Secondo i ricercatori che hanno redatto lo studio per l’ESA (agenzia spaziale europea) si pensa che un astronauta potrebbe avere bisogno di circa 30 kg tra acqua e cibo per due anni per resistere al viaggio per Marte (che comprende andata, permanenza sul pianeta e ritorno). Ma allontanandosi dalla Terra e dal suo campo magnetico bisognerà considerare anche le radiazioni che sarebbero fatali per il corpo umano.
Si sta immaginando la possibilità di ibernare gli astronauti per ridurre il loro metabolismo in un range dal 10% al 20% del normale metabolismo basale di una persona di 75 kg. Questo permetterebbe di diminuire anche il sostentamento. In questa condizione “sospesa” gli astronauti non sentirebbero il peso della noia, della solitudine riducendo l’aggressività. Restare chiusi in uno spazio confinato per anni con le stesse persone potrebbe rappresentare, di fatto, un problema.
I ricercatori si sono ispirati al mondo animale. Gli orsi (Ursus arctos e Ursus americanus) sarebbero il modello più adatto per pensare una strategia di “torpore terapeutico” per gli astronauti. Interessante notare che gli astronauti ipoteticamente sarebbero fatti “ingrassare” prima della partenza permettendogli di avere riserve di grasso corporeo.
Le donne potrebbero essere favorite per via dei diversi livelli di ormoni secerniti. Giocherebbero un ruolo importante gli estrogeni e i livelli più bassi di testosterone che potrebbero migliorare le condizioni dopo il risveglio dal “letargo indotto”. L’ibernazione degli astronauti permetterebbe anche l’attivazione di vie metaboliche (regolazione endocrina del metabolismo del calcio) che potrebbero far mantenere il tono muscolare e la massa ossea. Questo ridurrebbe gli effetti negativi ai quali si assiste anche nelle missioni sulla ISS.

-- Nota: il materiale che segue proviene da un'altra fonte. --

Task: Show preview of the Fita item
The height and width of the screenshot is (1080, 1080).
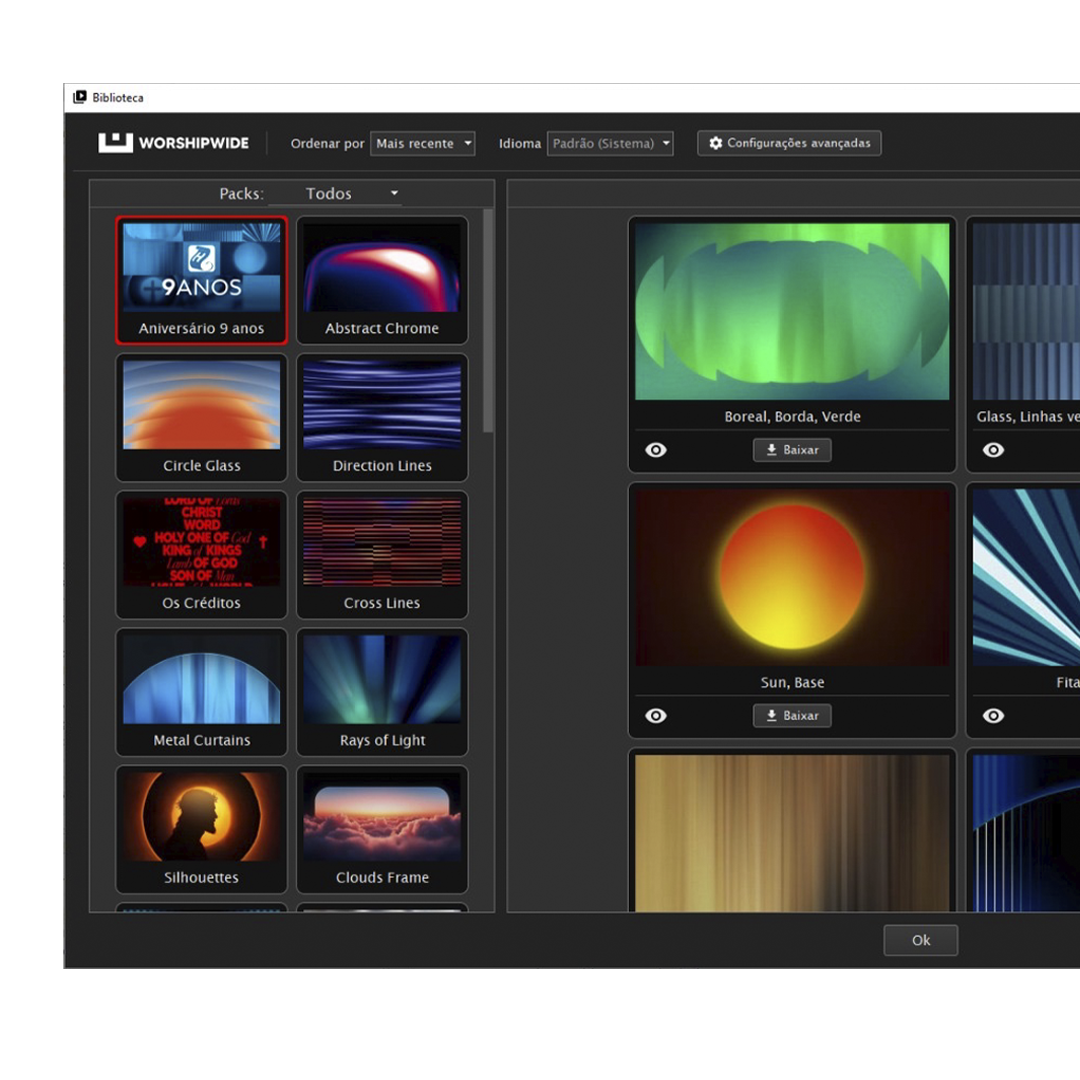Action: pos(993,716)
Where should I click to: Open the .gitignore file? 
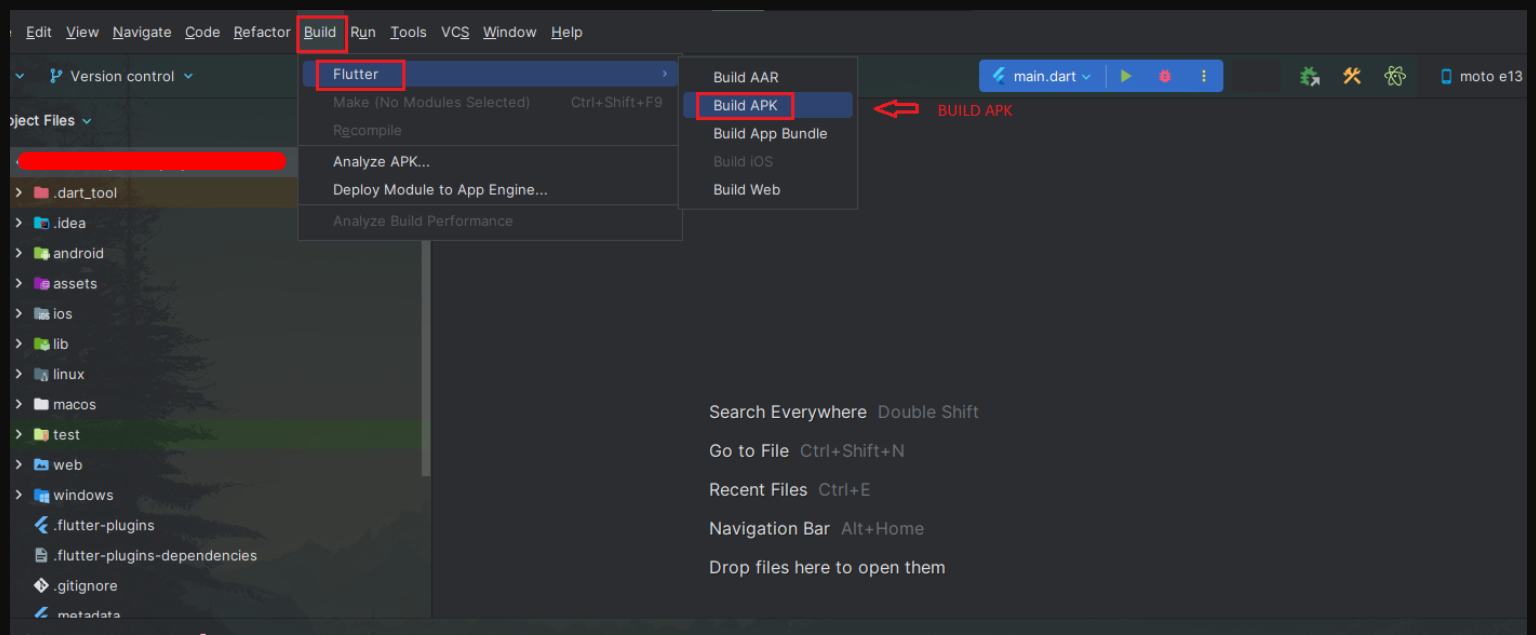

Una delle vie per capire come indurre il torpore in una specie che naturalmente non è predisposta (come l’essere umano) è segnata dalla sperimentazione animale. Nei ratti avviene con l’iniezione di un alcaloide (muscimolo) in una zona del tronco encefalico che porta a una riduzione del battito cardiaco e della temperatura corporea.
A livello ingegneristico quindi si potrebbero pensare delle strutture morbide con ambiente tranquillo, luci soffuse, alta umidità e temperatura di circa -10°C. Lo scopo sarebbe quello di non doverli bloccare con cinture o altro e potrebbero indossare vestiti in grado di non trattenere il calore del corpo. Non mancherebbero poi sensori che monitorerebbero parametri come postura, frequenza cardiaca e temperatura.
Un’idea che era già stata pensata in passato è quello di utilizzare l’acqua come schermatura contro le radiazioni. Questa sarebbe disposta intorno alla camera di ibernazione e potrebbe essere anche impiegata successivamente per altri scopi. Lo stesso torpore terapeutico mostrerebbe capacità di resistenza ai danni da radiazioni. I compiti di gestione della navicella sarebbero affidati invece all’intelligenza artificiale che potrebbe risolvere le anomalie senza intervento umano. Siamo quindi vicini all’ibernazione per gli astronauti? No. Questo studio segna la strada per le future sperimentazioni, analisi e per la fase di progettazione ingegneristica dei supporti vitali. Sembra comunque promettere un futuro molto reale e non fantascientifico.